(EXERCISE GOAL): Starting at the line with "You are a GUI" and stopping at the final line, retype the data below exactly; do not carry over any pictures.

─── DATA EXTRACT ───

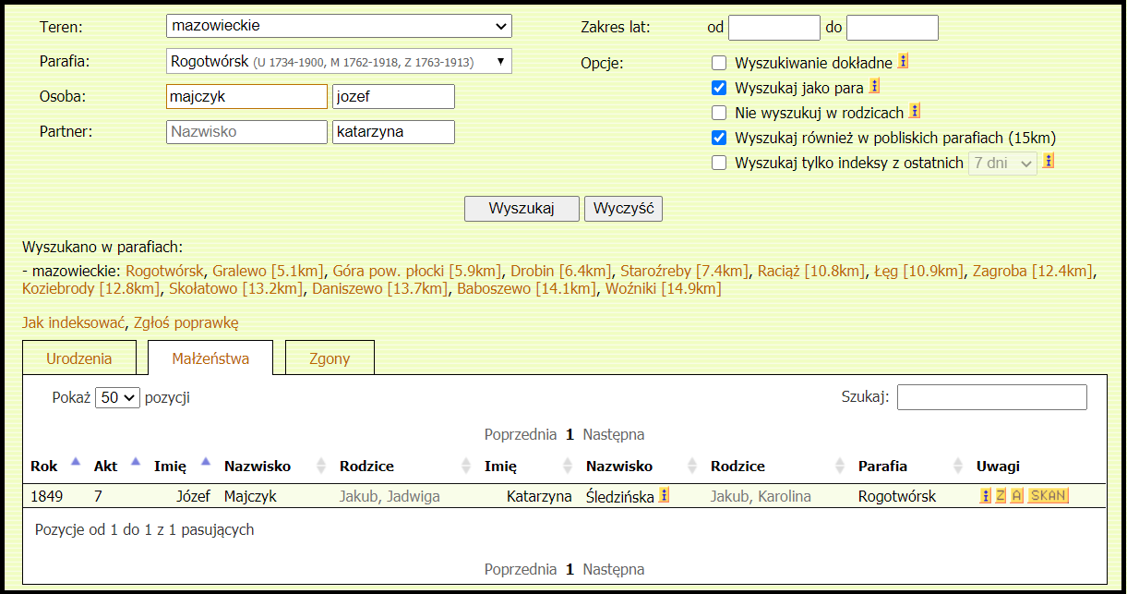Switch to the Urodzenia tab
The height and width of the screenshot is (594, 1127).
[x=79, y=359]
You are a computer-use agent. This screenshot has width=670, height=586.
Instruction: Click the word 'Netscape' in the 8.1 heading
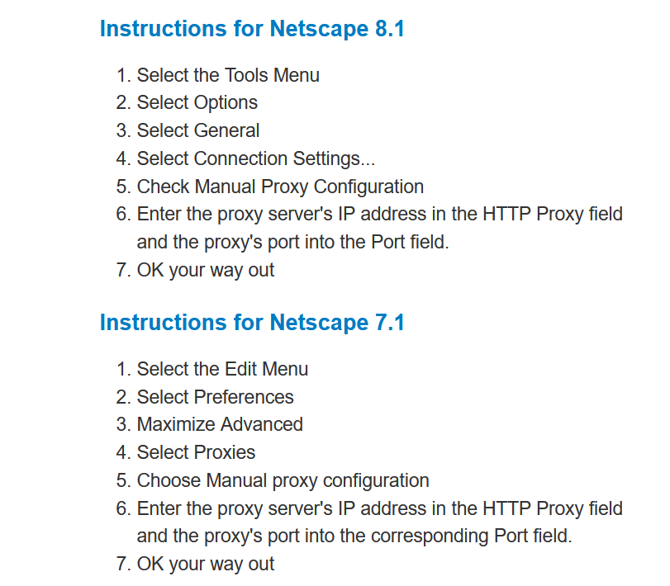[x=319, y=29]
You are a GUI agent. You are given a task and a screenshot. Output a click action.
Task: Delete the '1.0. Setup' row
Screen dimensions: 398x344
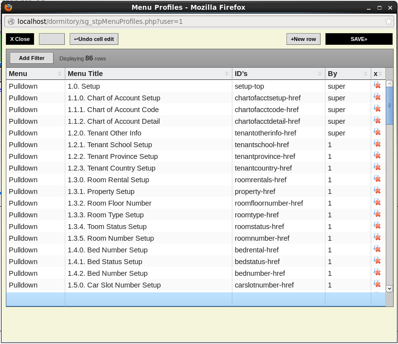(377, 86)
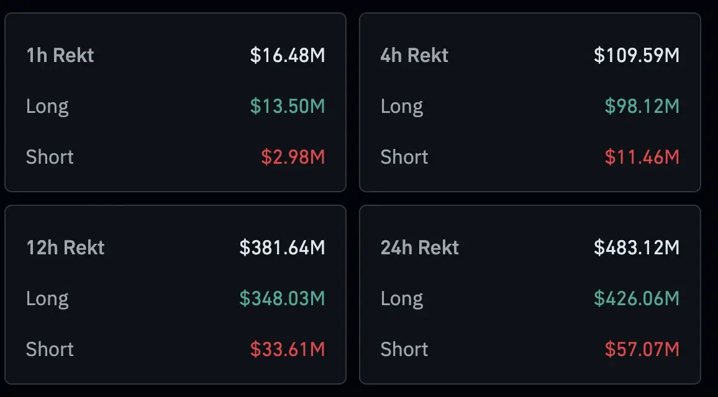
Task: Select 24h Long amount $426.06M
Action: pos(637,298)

───

(SOLUTION FOR THIS TASK):
You are a GUI agent. You are given a task and a screenshot. Output a click action.
Task: Delete the '1.0. Setup' row
Screen dimensions: 398x344
(377, 86)
Task: Select 24h Long amount $426.06M
Action: pos(637,298)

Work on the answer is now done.